Your source for sports and culture analysis from the Natural himself.
I've been debating this for a while.1. When Bodie takes a stand on his corner.2. When bubbles shares his story at the addiction center, and is allowed to come upstairs in the final episode.3. Marlo Takes the corner. (season 5)4. The future of the kids.5. Stringer dies.
The Wire is set in Baltimore. I don't get HBO, so that's all I have to say about that.
Zack Seasons 1-5 are currently available.Excuses are like assholes, everyone has a shitty one.
D'Angelo explaining chess to Bodie and Wallace in season one. Between the urban plight point of view to the words the guys use to describe the pieces (Pawns=Little Bald Bitches; Queen=Go get shit done piece), it may be one of the greatest minutes of television history. That, and it gets referenced in season 4 when Bodie talks to McNulty.
What about when D'Angelo dies when he finds out what happened to Wallace?"Where the fuck is Wallace?!"
To me the chess scene was more about learning what the Wire as a series brought to the table. I guess that's why I feel bodies death is a defining moment. He realized he was a pawn, but he was never able to rise above that status. As far as best scenes though, the chess game is always up there for me.
which has me thinking. It seems that Sobatka, Stringer, and Bodie are very similar in a sense. All three knew they had to change something, whether it was their own status, or the betterment of their organization. All three knew the had to change and all three tried desperately to do so. However, in the end all three are confronted (death) with the decisions they made in order for their change to occur. This goes back to you individual choice/economics of choice theory. As well as, the "reform never comes easy" line from Simon.
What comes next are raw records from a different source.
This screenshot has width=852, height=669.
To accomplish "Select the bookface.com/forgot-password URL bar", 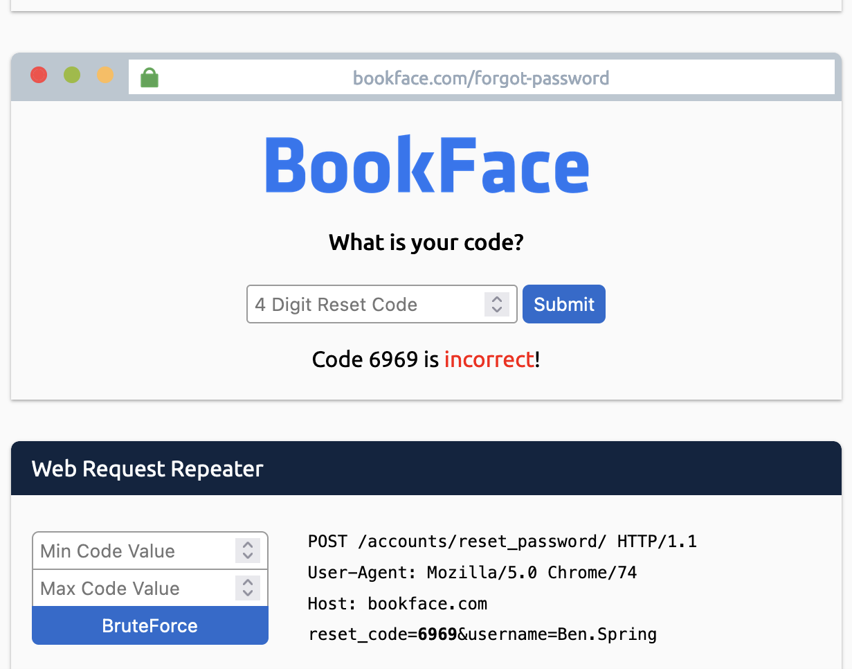I will click(x=481, y=78).
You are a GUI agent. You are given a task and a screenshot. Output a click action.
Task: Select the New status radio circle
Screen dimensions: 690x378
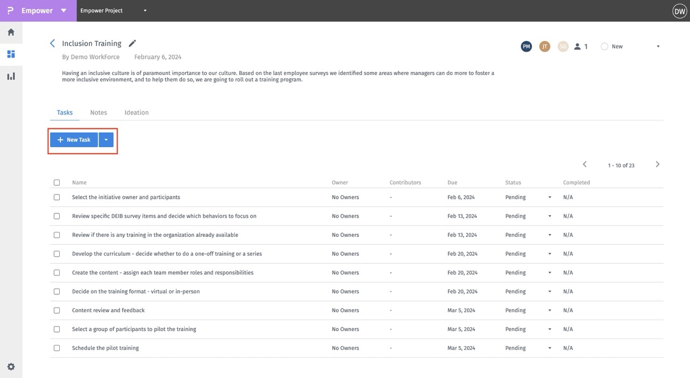coord(604,46)
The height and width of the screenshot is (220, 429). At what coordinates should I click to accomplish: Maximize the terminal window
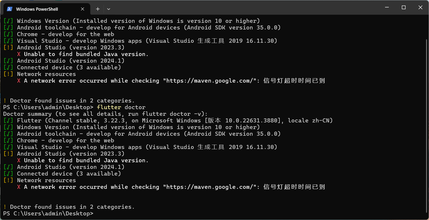(404, 8)
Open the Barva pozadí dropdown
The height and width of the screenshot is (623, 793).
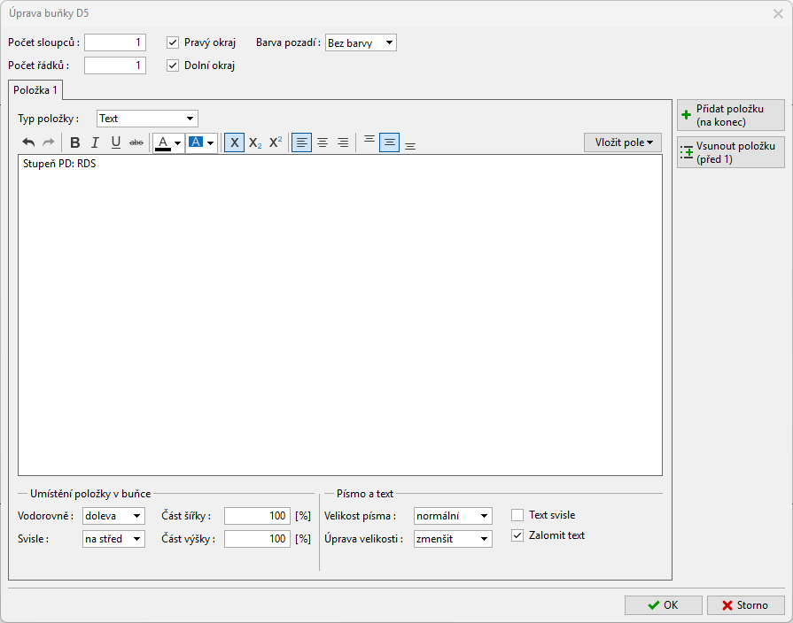pos(361,42)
Of course, The Wire does love to do a music montage season recap in the final episode of every season, where they try to define the whole season. Which one is the best? I'd be inclined to say season three, because a) Solomon Burke's "Fast Train." b) they show the city the most in this one. Of course, season 4's "I walk on gilded splinters" rules, as does season 2's Steve "Waylon" Earle song, I feel alright.Also pretty interesting that the show has no soundtrack to speak of, except for music you hear in a car, boombox, or bar (And I think we all know all the words in the first verse to The Pogues' "Body of an American, due to the wakes). But then at the very end of every season, they break their own code just once. Neato.
The speech that Carcetti gives in the last episode of Season 3. Basically makes him a viable candidate, also destroys is friendship with Tony Gray. More than anything else, it's just plain awesome.
The first meeting Stringer has with the rules of procedure. Shows a main theme of someone trying to better their environment, and his/her peers not going along with it, because it's a new or foreign concept. That, and how Stringer, Bodie and Poot deal with the new rules."Does the chair recognize we gonna look like some punk-ass bitches?""Adjourn y'all asses."
On the end of season montages: Totally agree, as far as my favorite, i'll have to go captain obvious with season 5. I mean McNulty is looking out over the city and everything/everyone is functioning as usual. The corner boys are selling, the cops are busting, and the bureaucrats are bullshitting. It speaks to the cyclical nature of the wire as a series. Ie. Michael becomes omar, dookie becomes bubbles, carver the next deputy, and Leandor, the next freamon/McNulty. plus the season 5 ending didn't overdo it. it was almost perfect.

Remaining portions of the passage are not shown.